*DATASET CONTENT:*
========================

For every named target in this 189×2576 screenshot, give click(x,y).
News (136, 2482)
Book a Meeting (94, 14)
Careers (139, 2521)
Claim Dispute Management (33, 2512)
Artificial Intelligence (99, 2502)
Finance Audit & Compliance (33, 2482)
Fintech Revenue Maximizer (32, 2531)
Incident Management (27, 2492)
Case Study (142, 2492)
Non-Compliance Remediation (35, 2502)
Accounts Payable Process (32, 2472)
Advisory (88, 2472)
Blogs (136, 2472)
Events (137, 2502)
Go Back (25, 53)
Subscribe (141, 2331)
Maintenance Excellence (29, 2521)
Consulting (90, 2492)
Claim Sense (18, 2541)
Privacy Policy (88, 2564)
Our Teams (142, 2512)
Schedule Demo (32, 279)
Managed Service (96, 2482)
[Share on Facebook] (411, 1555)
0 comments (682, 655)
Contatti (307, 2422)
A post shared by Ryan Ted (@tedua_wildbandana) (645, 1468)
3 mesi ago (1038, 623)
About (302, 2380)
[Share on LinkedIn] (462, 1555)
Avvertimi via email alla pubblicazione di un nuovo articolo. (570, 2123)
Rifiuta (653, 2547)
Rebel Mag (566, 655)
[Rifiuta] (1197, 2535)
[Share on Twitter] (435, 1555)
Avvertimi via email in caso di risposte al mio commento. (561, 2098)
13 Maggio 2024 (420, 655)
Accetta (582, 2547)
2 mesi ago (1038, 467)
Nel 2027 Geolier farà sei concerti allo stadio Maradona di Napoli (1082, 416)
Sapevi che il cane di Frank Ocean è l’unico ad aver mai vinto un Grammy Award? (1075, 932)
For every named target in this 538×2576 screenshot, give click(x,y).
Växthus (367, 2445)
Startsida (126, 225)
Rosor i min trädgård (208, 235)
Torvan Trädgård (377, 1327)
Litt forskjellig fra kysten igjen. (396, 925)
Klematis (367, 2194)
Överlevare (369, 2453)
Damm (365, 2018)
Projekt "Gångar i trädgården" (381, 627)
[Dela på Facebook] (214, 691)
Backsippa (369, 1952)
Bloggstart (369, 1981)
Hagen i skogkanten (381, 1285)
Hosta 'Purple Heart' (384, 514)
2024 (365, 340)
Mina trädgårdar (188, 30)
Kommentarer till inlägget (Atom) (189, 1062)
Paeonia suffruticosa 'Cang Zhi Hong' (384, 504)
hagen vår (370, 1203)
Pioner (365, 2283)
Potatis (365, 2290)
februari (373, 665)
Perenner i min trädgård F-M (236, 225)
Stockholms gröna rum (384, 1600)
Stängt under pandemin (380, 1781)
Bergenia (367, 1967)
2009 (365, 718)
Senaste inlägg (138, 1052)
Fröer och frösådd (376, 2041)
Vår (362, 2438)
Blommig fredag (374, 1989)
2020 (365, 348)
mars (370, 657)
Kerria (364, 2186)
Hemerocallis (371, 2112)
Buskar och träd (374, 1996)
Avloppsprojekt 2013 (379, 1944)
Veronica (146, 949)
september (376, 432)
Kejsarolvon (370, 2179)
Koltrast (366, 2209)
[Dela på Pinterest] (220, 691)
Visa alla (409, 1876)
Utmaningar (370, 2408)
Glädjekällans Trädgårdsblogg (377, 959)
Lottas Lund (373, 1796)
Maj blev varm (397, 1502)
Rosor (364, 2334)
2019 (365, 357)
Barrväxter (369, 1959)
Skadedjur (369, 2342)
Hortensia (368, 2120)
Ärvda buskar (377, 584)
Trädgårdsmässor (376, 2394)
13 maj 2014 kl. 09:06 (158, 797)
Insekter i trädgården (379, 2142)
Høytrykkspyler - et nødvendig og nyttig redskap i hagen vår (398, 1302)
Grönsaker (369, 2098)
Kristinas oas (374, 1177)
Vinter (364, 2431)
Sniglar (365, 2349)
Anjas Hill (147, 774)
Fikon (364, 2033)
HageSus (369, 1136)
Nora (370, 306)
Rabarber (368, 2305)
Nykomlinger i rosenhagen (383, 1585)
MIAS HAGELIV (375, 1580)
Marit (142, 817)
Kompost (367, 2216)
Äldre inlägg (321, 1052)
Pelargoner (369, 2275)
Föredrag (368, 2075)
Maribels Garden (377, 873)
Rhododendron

========================

*ACTIVITY:* Among the entries, find every line holding "alla" and return it.

*SOLUTION TO THIS EXERCISE:*
Avvertimi via email alla pubblicazione di un nuovo articolo. (570, 2123)
Visa alla (409, 1876)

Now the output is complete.